Ambulance arrived from Stirling around 8:30pm. Craig reached Wishaw General Hospital overnight. He endured weeks of delirium, tests, hip replacement, and delayed discharge for lack of a care package.

Repeated Apologies, Persistent Delays

First Minister John Swinney apologised in September for a five-hour wait afflicting a young footballer with a broken leg. Health Secretary Neil Gray issued another in November over a 10-hour delay for a dislocated knee.

Scottish Ambulance Service cited “significant pressure” from Lanarkshire hospital handover delays of five hours. Crews idled outside A&Es, unavailable for new calls.

Incident category remains unspecified—possibly “red” for high deterioration risk. Purple demands cardiac arrests; yellow suits minor needs.

Years of Escalating Failure

Ambulance response times worsened across Scotland over several years. SNP governments since 2007 pledged fixes through recruitment and hospital flow improvements.

Targets miss consistently.
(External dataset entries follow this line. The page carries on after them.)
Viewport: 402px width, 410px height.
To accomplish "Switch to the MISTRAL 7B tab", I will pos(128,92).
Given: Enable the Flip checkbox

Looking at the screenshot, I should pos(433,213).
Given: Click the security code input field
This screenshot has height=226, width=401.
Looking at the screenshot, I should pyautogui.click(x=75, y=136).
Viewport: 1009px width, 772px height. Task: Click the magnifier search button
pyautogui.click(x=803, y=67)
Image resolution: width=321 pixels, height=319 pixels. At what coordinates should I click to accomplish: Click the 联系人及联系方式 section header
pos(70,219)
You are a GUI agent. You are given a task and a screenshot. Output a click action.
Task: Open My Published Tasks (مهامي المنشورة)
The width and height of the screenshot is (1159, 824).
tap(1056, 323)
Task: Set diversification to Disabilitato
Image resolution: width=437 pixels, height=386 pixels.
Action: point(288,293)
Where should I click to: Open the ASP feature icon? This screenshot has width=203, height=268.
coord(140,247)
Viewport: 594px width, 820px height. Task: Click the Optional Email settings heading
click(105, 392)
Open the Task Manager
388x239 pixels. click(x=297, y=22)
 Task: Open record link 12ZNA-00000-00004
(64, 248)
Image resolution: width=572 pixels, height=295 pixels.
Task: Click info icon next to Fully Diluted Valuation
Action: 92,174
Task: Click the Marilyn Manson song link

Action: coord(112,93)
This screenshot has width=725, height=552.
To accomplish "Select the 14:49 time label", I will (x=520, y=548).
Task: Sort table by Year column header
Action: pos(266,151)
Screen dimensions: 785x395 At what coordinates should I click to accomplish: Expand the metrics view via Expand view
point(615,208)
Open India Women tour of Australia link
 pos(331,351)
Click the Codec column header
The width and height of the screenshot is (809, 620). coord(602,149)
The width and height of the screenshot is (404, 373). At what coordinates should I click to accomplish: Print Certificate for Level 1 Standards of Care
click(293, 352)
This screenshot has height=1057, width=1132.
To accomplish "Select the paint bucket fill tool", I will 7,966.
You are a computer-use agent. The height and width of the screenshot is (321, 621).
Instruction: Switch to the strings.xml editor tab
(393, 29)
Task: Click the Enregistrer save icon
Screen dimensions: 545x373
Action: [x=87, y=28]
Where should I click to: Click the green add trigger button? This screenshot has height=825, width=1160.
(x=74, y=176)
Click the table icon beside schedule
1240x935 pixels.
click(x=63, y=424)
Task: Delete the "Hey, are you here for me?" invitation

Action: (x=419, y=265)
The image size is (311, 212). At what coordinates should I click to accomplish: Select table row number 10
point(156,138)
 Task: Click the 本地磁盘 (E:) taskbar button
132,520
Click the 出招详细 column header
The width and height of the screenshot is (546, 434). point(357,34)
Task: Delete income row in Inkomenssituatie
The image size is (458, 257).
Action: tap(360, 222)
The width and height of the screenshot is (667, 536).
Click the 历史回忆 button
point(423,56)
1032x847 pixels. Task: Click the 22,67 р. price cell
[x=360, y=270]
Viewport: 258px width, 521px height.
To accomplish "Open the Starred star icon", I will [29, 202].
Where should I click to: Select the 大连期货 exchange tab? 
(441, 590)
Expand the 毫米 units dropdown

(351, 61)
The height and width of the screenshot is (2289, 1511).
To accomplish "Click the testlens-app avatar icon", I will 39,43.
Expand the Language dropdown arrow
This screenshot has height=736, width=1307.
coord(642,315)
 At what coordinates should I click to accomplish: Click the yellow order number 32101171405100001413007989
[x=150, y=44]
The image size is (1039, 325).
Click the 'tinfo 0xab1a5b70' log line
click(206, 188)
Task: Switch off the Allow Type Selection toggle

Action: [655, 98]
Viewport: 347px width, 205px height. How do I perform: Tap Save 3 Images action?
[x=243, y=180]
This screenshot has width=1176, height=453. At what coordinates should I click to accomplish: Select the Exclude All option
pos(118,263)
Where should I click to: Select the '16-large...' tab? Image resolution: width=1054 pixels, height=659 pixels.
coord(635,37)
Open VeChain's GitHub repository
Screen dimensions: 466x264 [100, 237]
Frontline crews face winter peaks without capacity buffers. Public encounters define the service as unreliable.

Mariann Whitson captured the shift: faith in ambulances evaporated. An elderly man’s ordeal signals norms for all.

Handover Bottlenecks Entrench Crisis

Ambulance queues trace to hospital admissions. Lanarkshire delays exemplify national patterns—patients wait on stretchers while crews queue.

This cascades: one diverted vehicle strands others. Taxpayers fund 24/7 readiness that delivers sporadically.

SNP ministers acknowledge distress yet recycle apologies. No firings, restructurings, or enforced timelines follow.

Scotland’s devolved NHS mirrors UK trends. England logs similar handover failures; both devolve accountability to excuses.

Vulnerable Britons Pay the Price

Craig’s case exposes elderly exposure. Pensioners, once shielded by functional welfare states, now risk agony on public floors.

Post-war systems prioritised rapid response for the frail. Today’s arithmetic—diversions over deployments—reverses that.

Ordinary citizens absorb the human cost. Families improvise stretchers from garden stock; strangers provide narcotics.

Institutional pathology sustains decline. Governments rotate personnel through failures, unpunished. Services erode while rhetoric persists.

Scotland’s ambulance arithmetic reveals the UK’s welfare sclerosis: promises yield hours of pain, apologies substitute for reform, and the vulnerable wait alone. Britons once trusted the state in crisis; now concrete floors test their endurance.

Commentary based on Man, 87, waits seven hours for ambulance on garden centre floor at BBC News.